Visakorpi is worried about the position and funding of research in Finland and finds that decisive action is called for.

“The Government keeps a tight rein on public spending. The university funding index has been cut or halved, research funding has been reduced and, for example, the amount of funding that universities receive from Business Finland has plummeted. On a positive note, the funding awarded by foundations has increased, which has been especially important in the field of medicine. Finland is now largely relying on foundations to give out research grants,” Visakorpi says.

As public funding is limited and a costly health and social services reform is also underway in Finland, Visakorpi is not expecting to see a major increase in research funding.

“There has been a great deal of talk about increasing funding for research, development and innovation. This talk has continued for close to two decades and the plans have come to nothing, so it is hard not to remain sceptical.”

According to Visakorpi, it is important to rethink funding. We should find out how we can use existing funding to generate more funding and look into new sources of funding. We also need to figure out how to encourage more companies to collaborate with the University.

Researchers chase the ultimate adrenaline rush

Although Visakorpi has made the transition to administrative roles, he sees himself first and foremost as a researcher. 

The most important highlight of his career was in the 1990s when Visakorpi and his research group discovered a genomic change that causes prostate cancer to relapse during hormone therapy. The findings resulted in a paradigm shift that led to the discovery of new drugs.

“I was working as a postdoctoral research fellow at the time, and I was unsure if I had what it takes to succeed in the competitive academic landscape. The important discovery restored my confidence and helped me move my career forward.”

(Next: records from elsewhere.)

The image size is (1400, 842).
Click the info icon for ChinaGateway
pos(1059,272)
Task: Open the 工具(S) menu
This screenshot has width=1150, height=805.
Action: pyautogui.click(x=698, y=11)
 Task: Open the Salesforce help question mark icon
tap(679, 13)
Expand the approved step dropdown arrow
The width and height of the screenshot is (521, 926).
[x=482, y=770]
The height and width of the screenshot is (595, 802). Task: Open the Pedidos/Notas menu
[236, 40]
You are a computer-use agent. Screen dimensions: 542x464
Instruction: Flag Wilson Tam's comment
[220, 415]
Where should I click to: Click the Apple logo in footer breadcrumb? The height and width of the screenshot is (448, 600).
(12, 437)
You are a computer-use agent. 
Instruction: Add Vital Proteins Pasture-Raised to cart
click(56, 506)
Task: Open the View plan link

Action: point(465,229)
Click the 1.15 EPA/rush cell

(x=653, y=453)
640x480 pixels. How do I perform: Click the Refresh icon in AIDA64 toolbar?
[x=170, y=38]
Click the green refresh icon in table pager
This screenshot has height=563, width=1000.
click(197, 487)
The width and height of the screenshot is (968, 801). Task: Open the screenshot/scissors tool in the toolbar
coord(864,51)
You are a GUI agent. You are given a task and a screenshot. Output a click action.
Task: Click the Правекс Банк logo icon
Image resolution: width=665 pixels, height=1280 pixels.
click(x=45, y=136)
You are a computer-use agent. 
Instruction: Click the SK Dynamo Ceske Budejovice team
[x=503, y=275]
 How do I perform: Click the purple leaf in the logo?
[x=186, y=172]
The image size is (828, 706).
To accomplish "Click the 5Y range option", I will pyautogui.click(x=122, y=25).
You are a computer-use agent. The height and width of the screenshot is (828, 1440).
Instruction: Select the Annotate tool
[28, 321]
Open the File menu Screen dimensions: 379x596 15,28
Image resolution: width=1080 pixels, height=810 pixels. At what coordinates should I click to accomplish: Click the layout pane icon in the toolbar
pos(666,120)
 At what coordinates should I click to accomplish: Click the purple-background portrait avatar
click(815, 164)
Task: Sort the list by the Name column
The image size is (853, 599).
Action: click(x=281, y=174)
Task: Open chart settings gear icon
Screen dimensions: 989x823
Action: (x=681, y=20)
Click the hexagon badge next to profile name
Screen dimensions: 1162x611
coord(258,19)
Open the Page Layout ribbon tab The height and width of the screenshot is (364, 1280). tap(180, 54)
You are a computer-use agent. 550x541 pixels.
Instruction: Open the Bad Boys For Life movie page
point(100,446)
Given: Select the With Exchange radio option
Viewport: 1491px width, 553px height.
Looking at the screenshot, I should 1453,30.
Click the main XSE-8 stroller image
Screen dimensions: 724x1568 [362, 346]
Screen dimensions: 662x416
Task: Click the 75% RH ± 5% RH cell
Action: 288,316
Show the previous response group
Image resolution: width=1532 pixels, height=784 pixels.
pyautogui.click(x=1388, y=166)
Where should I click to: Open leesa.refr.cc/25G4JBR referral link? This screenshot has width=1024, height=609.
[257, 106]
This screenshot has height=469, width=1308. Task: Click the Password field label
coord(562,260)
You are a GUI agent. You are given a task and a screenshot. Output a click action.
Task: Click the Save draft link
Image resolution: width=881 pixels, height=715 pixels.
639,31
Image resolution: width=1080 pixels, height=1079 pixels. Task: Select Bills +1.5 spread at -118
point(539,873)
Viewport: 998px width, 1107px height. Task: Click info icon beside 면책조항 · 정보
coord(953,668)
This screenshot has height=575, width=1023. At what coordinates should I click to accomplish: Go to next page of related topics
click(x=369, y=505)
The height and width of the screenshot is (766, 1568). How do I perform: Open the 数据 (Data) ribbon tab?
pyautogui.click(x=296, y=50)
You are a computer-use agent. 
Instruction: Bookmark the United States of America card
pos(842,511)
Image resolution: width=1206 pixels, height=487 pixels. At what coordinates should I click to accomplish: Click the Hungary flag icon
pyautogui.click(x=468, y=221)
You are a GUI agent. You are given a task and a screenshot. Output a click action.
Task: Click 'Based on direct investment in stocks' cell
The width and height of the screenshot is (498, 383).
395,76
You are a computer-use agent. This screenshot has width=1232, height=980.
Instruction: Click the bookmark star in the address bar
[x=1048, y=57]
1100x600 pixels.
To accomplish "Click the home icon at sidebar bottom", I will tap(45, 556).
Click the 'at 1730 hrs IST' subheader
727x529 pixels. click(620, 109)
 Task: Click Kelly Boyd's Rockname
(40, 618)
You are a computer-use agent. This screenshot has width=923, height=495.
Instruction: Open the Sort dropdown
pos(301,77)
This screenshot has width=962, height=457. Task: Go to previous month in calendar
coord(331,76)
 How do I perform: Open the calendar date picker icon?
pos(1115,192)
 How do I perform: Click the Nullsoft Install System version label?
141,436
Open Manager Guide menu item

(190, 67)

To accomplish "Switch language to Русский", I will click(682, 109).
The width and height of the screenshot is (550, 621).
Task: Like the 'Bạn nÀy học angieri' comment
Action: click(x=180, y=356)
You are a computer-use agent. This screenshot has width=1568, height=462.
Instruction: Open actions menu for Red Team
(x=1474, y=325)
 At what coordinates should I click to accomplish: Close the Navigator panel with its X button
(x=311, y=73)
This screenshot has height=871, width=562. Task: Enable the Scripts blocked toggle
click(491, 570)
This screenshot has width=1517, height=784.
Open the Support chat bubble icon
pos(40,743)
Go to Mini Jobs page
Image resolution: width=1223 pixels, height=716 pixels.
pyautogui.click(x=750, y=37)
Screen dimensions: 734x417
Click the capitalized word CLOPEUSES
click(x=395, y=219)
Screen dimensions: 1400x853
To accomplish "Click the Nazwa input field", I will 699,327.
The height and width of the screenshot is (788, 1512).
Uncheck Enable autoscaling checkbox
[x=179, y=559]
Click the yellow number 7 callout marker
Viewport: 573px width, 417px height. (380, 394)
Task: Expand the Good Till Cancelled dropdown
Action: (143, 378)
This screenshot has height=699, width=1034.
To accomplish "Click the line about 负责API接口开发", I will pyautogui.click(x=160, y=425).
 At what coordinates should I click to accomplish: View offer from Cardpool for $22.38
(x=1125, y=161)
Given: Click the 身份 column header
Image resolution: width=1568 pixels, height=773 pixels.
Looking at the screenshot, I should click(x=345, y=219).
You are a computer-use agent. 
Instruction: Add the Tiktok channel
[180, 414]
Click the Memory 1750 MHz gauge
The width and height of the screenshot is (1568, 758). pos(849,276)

Visakorpi ended up as a cancer scientist specialising in prostate cancer as a result of a happy accident.

“In the early 1990s, two young group leaders, Olli Kallioniemi and Jorma Isola, were launching a major research project on prostate cancer. They hired me to join their research group. Gradually, my interest in studying prostate cancer grew. Kallioniemi and Isola were distinguished researchers, and joining their group was a great opportunity,” Visakorpi notes.

Visakorpi says that working in research is extremely motivating if one is passionate about uncovering new insights. It is one of those rare careers that can give you the feeling of having achieved a real breakthrough. 

“Perhaps musicians experience a similar adrenaline rush as researchers. It is extremely rewarding to make new discoveries and win the respect of the international scientific community. But working as a researcher is hard, there are no two ways about it. It takes real commitment and dedication.”

Tampere University has succeeded in fostering collaboration across disciplinary boundaries, Visakorpi finds. There is a great deal of multidisciplinary research and collaboration across the three priority areas – technology, health and society – underway at the University.

“Our University has great potential for success if we do things right. There is so much excellent research going on, and I firmly believe in the continued success of the University. I hope the university community can also see all the potential that we have,” Visakorpi says.

“But I have to say I do not advocate smooth sailing. Universities need positive turbulence.”

Who?

  • MD Tapio Visakorpi.
  • Docent of cancer biology at the University of Tampere, 1996.
  • Professor of cancer genetics at the University of Tampere, 2002.
  • Winner of the 1999 Young Researcher Award.
  • Member of the Finnish Academy of Science and Letters since 2007.
  • Dean of the Faculty of Medicine and Life Science at the University of Tampere, 2017.
  • Dean of the Faculty of Medicine and Health Technology (MET) at Tampere University, 2019.
  • Member of the Boards of the Emil Aaltonen Foundation and the Support Foundation of Tampere University Hospital, continues to serve on the Board of Cancer Foundation Finland until the end of 2021. Member of the committee of the Pirkanmaa Regional Fund of the Finnish Cultural Foundation.
  • Takes up a five-year appointment as vice president for research at Tampere University on 1 January 2022.